Verilen istek 1: Sevilen mekânlarla ilgili yazıda "Bir de mutlaka" sözcüklerini içeren yerle açılıp "da gömdüğüm mekândır." ile kapanan bölümü kelimesi kelimesine yaz.
Verilen istek 2: Sevilen mekânları anlatan yazıya göre Kınalıada'da güneşin batışı nereden seyrediliyor?
Verilen istek 3: Sevilen mekânlar üzerine yazıyı kaldığı yerden devam ettir.

Gösterilen metin:
· · · · · · ·
Ben eski bir İstanbul ailesinin çocuğuyum. Yani gerçek İstanbulluyum! Öyle sonradan olma falan değil. Yani bu şehirde azınlığım. Şimdi, demem odur ki, aşağıdaki listedeki her yer hayatımdan çıkabilir, yarın beni mutlu etmiyor ya da ilgilendirmiyor olabilir, ama İstanbul asla ne nefret edilen, ne kaçılan vs mekân olacaktır. Ne yazık ki gerçek İstanbullular ya öyle bön bön oturup bir şey yapmıyorlar bu şehir için ve sırf eleştiriyorlar, ya da kaçıp başka yerlere yerleşiyorlar.
1 - Mardin:
Mardin... İstanbul'dan sonraki en büyük aşkım. Hayatın ve zamanın akışını yavaşlatabildiğim, zamanı durdurabilme noktasına gelebildiğim yegâne yer. Mardin'in her noktası, ilçesi, köyü güzel ve özel ama ben özellikle Mardin merkez'de mutluluğu hissedebiliyorum.
Nefes aldığımı hissettiğim bir yer Mardin. Büyülü Mardin...
Bir de mutlaka Marangozlar Kahvesi'ne gitmeli, tanıdık birileriyle muhabbet edip güzel bir mırra içmeliyim...
2 - Kınalıada:
Ben bir isloman olarak pek çok adaya takıntlıyımdır ama en büyük takıntım Kınalıada. Kınalıada benim kendimi bulduğum, mutlu olduğum ve bir mutluluğumu da gömdüğüm mekândır.
Kınalıada'ya gitmişken Prokopi Teras'ta güneşin batışını seyretmek hem güzeldir hem de hüzünlü. Hele bir de sevgili Alex'in özenle seçtiği Arto Tunçboyacıyan besteleri size ve güneşin batışına eşlik ediyorsa...
3 - Bebek:
Doğduğum, büyüdüğüm semt. Her ne kadar son yıllarda bence olumlu diyemeyeceğim bir büyüme, gelişme ve değişim içine girip artık tanınmayacak hale gelmişse de, orayı gerçek Bebek'lilerin enerjisinden mahrum kılmak biz Bebeklilere yakışmaz düşüncesini ben de diğer Bebeklilerle can-ı gönülden paylaşıyorum. Bu nedenle hâlâ her fırsatta Bebek'te yürüyüşler yapıyorum, eskiden oturduğumuz evlere, bir zamanlar büyükbabamın fotoğrafçı dükkânı olan mekâna, eşin dostun evlerine bakıyor, sokaklarda, ara sokaklarda gezip duruyor, mutlaka Bebek Kahve'de birkaç tane çay içip Selocuğumla sohbet ediyorum. Benim kuaförüm bile Bebek'te.
4- Kilyos:
Son yıllarda ciddi anlamda takıntı haline gelen tutkularımdan biri. Belki Tarabya'da oturuyor olmanın avantajı da olabilir ama mutlaka bir kaçamak yapmak istediğimde aklıma ilk gelen mekân. Yaz ayları dışında her zaman gitmekten zevk aldığım, Mehtap Restoran'a yayılıp saatlerce uzatılmış bir öğlen yemeğinin tadını çıkardığım ve sahilde mutlaka uzun yürüyüşler yaptığım mekân.
· · · · · · ·
Veri kümesi içeriği:
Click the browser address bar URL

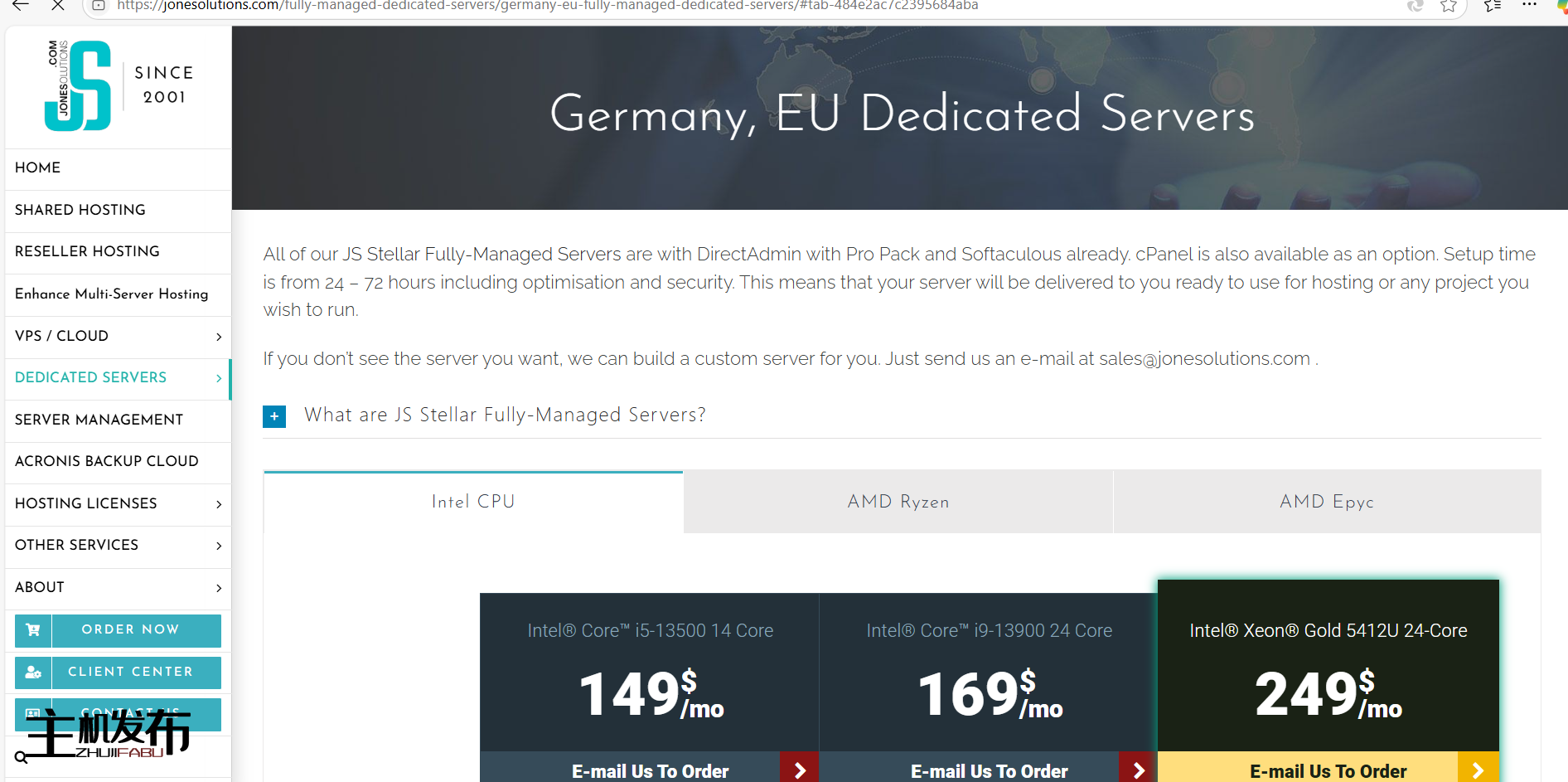point(547,7)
· · · · · · ·
Çıktı 1:
Bir de mutlaka Marangozlar Kahvesi'ne gitmeli, tanıdık birileriyle muhabbet edip güzel bir mırra içmeliyim...
2 - Kınalıada:
Ben bir isloman olarak pek çok adaya takıntlıyımdır ama en büyük takıntım Kınalıada. Kınalıada benim kendimi bulduğum, mutlu olduğum ve bir mutluluğumu da gömdüğüm mekândır.

Çıktı 2: Prokopi Teras'tan.

Çıktı 3:
5 - Cunda:
Ege'de o kadar çok sevdiğim hatta aşık olduğum yer var ki... Ama bunların içinde Cunda biraz öne geçer... Sebebini bilemiyorum. Doğal halini yakalamayı sevdiğim için yaz aylarında gitmekten kaçındığım bir yer... Ruhumun en derinlerine inebilen bir mekân.
Taş Kahve...
İğde Ağacım...
Dünyanın bence en güzel sahili Pateriça...
ve günün birinde mutlaka hayâlimdeki bir olayı gerçekleştireceğim Ayışığı Manastırı...
6 - Selçuk ve Efes:
Bu aşkı anlatmanın, anlatabilmenin imkânı yok. Bunu baştan söylemeliyim. O kadar büyük bir aşk ki, turlarda bile turistlerim benim onları orada terk edeceğimi ve yola onlarla devam etmeyeceğimi düşünürler. O kadar büyük bir aşk ki, bana orada arsa aldırdı, ev yaptırdı... Ama hâlâ ev tam olarak bitmedi, içinde birkaç eksiği var. Fazla işi yok. Bu işi bitirmek evi tamamlamak gerek.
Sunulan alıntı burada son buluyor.